WORK TO COMPLETE
Leave every picture out, then reproduce the rest of the listing exactly.

AVAILABLE DATA
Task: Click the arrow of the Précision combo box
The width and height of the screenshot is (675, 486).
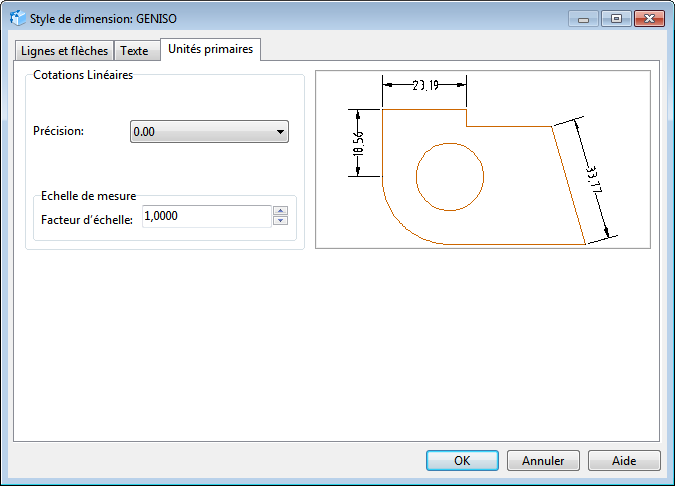Action: (x=280, y=132)
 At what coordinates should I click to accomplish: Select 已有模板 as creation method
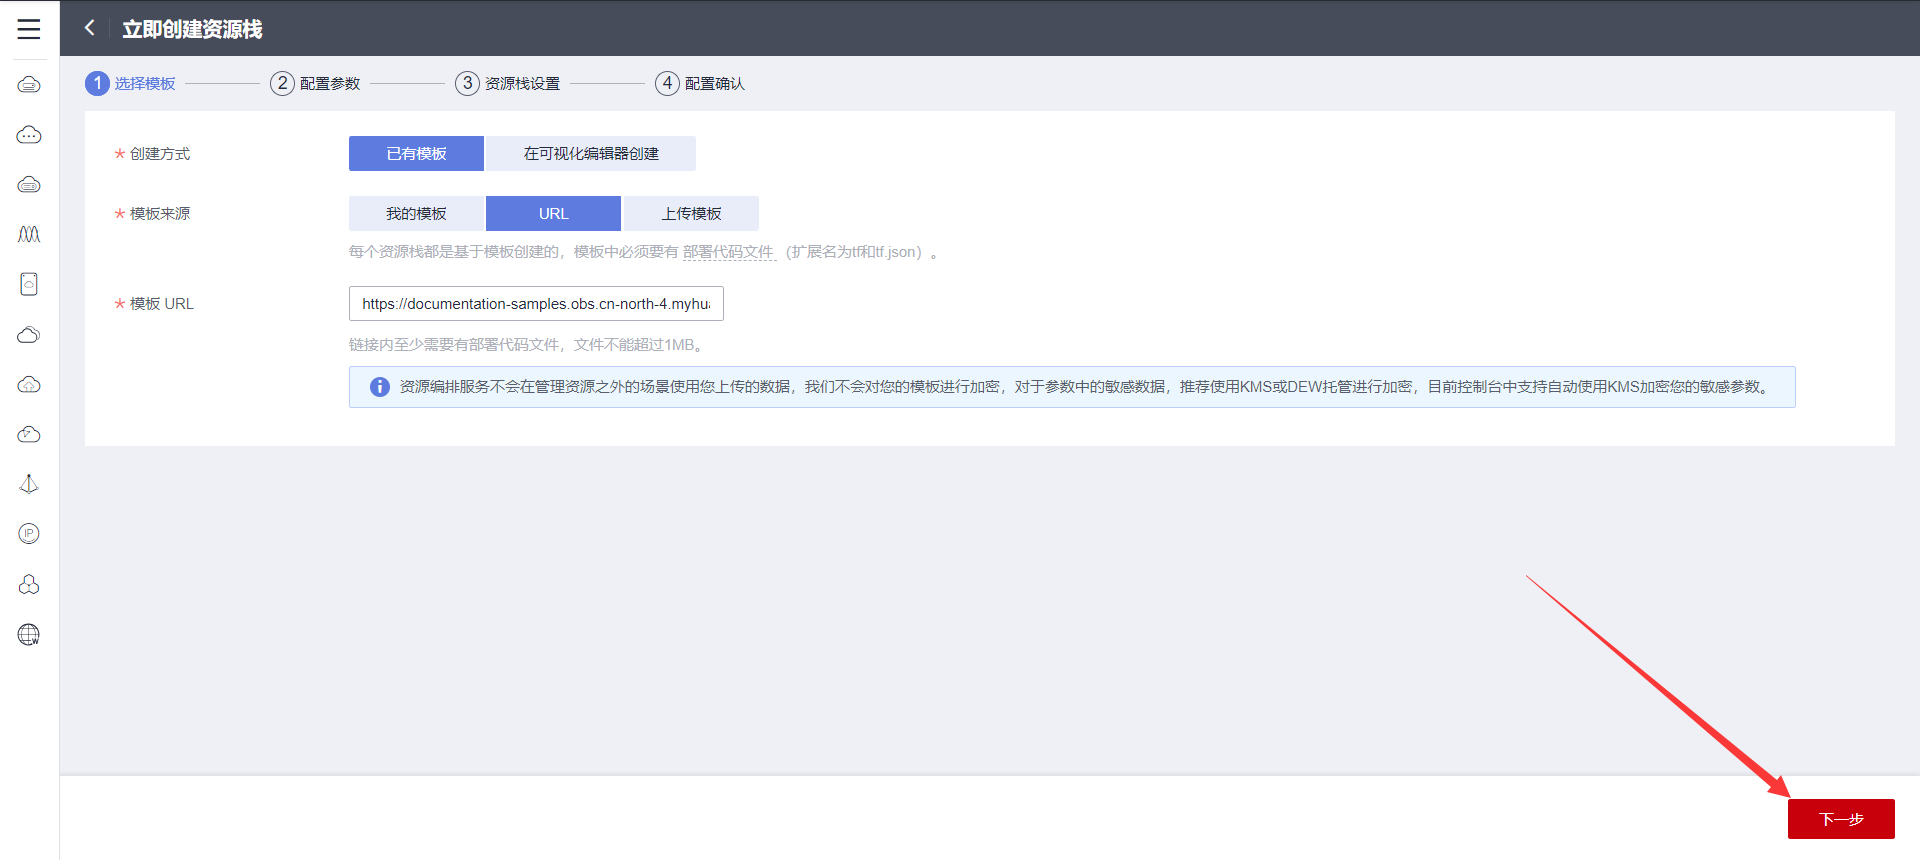416,154
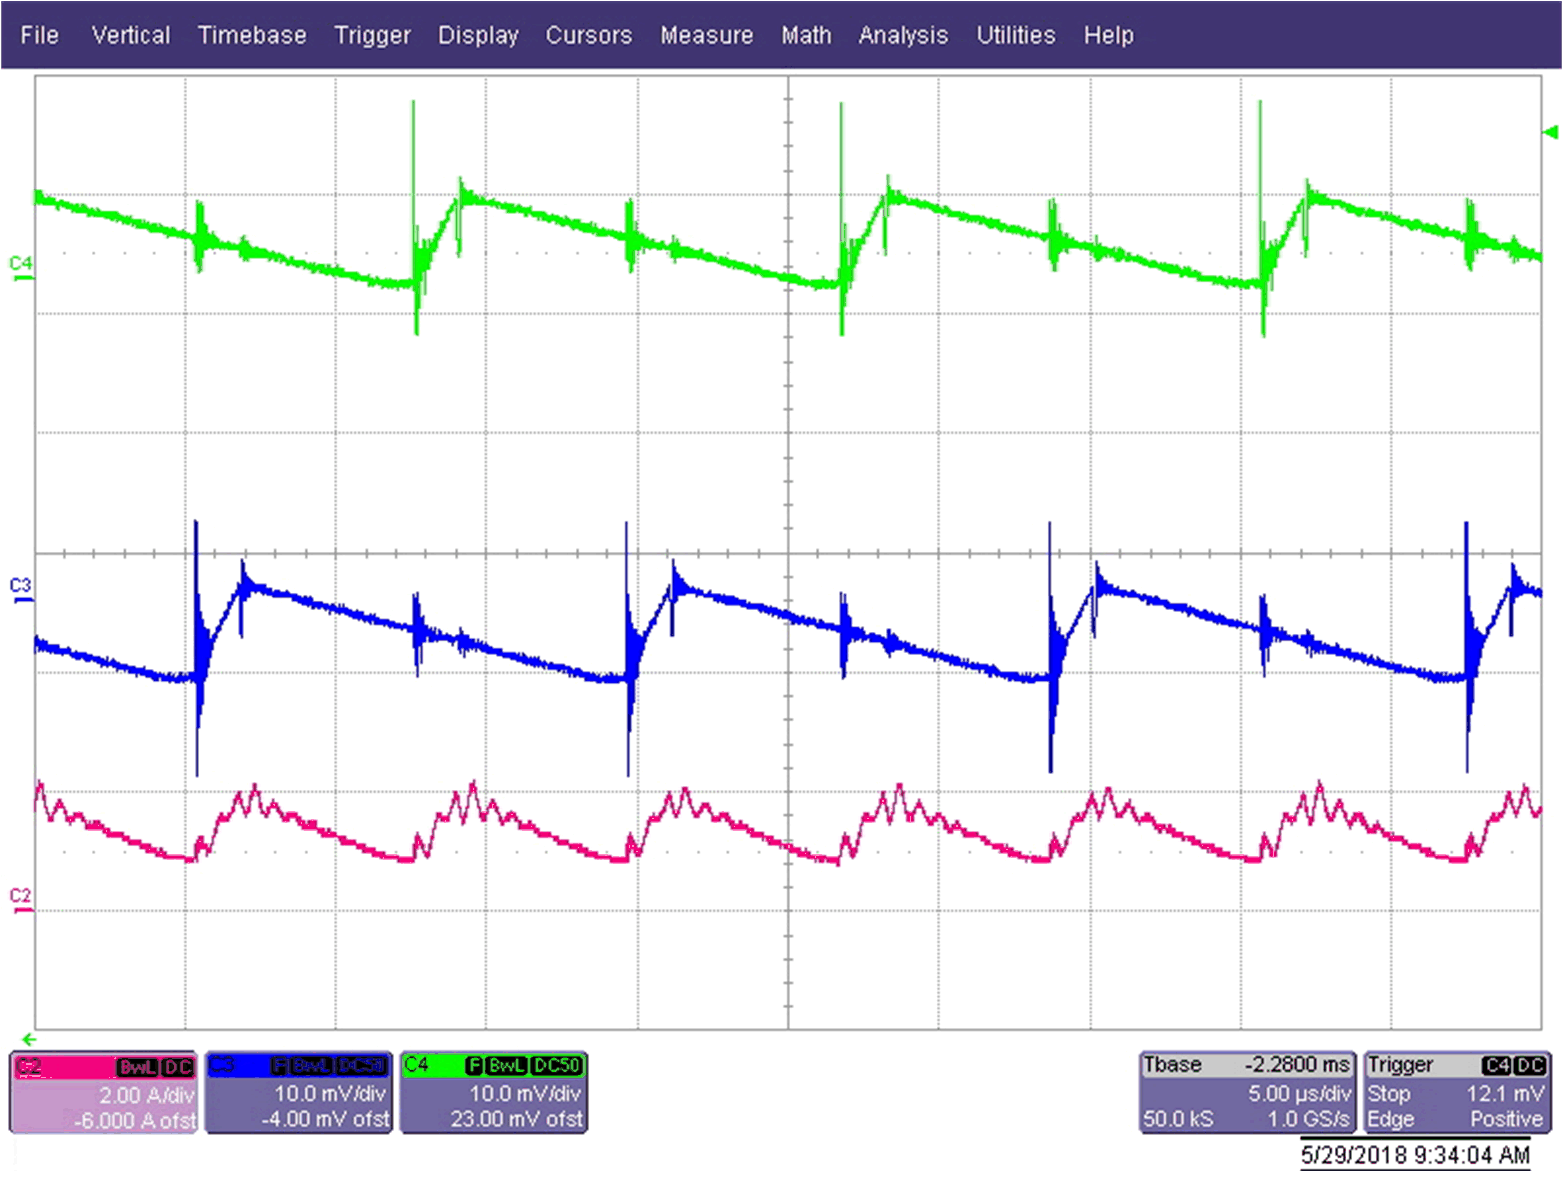The height and width of the screenshot is (1180, 1563).
Task: Open the Tbase timebase descriptor box
Action: [x=1247, y=1093]
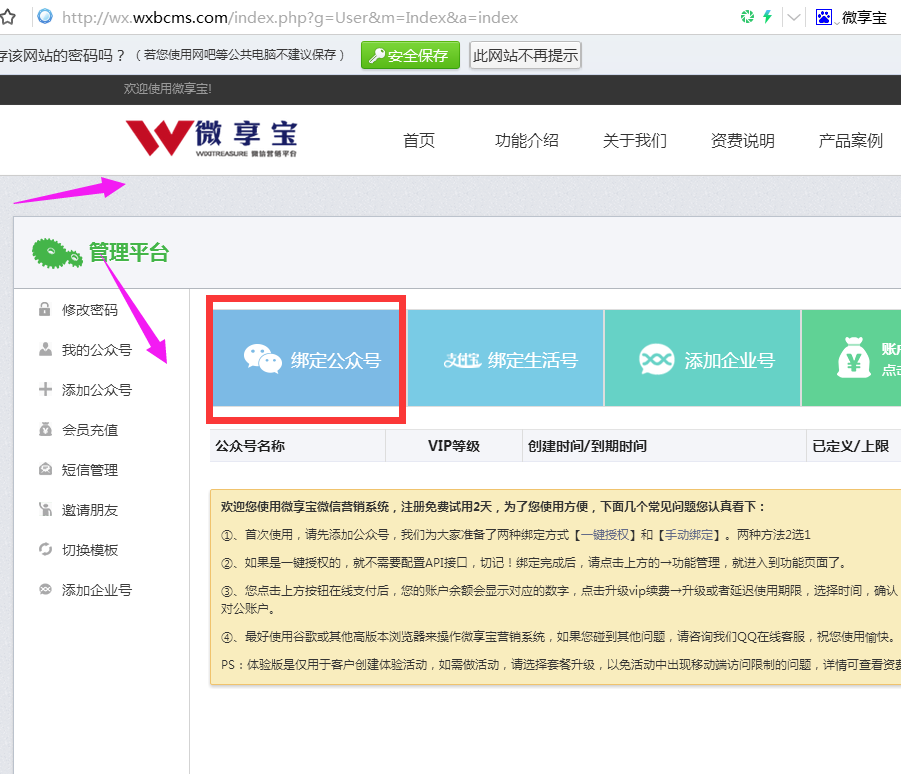Open the 产品案例 page
The width and height of the screenshot is (901, 774).
pyautogui.click(x=848, y=140)
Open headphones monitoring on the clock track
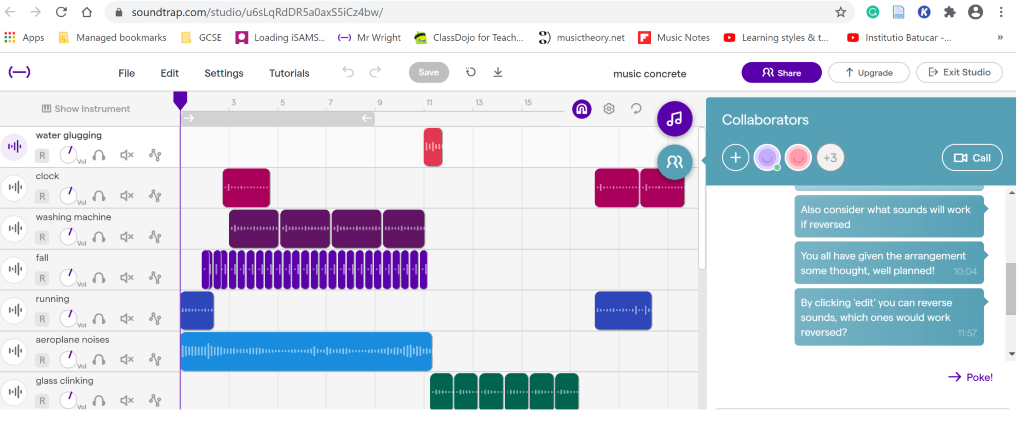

EXERCISE RESPONSE
Task: Click the arrow of the Précision combo box
The width and height of the screenshot is (675, 486).
Action: (x=280, y=132)
 At what coordinates should I click to accomplish: Select 已有模板 as creation method
416,154
The height and width of the screenshot is (1180, 1563).
Task: Open the Tbase timebase descriptor box
Action: [x=1247, y=1093]
Open the 产品案例 page
The width and height of the screenshot is (901, 774).
pyautogui.click(x=848, y=140)
Open headphones monitoring on the clock track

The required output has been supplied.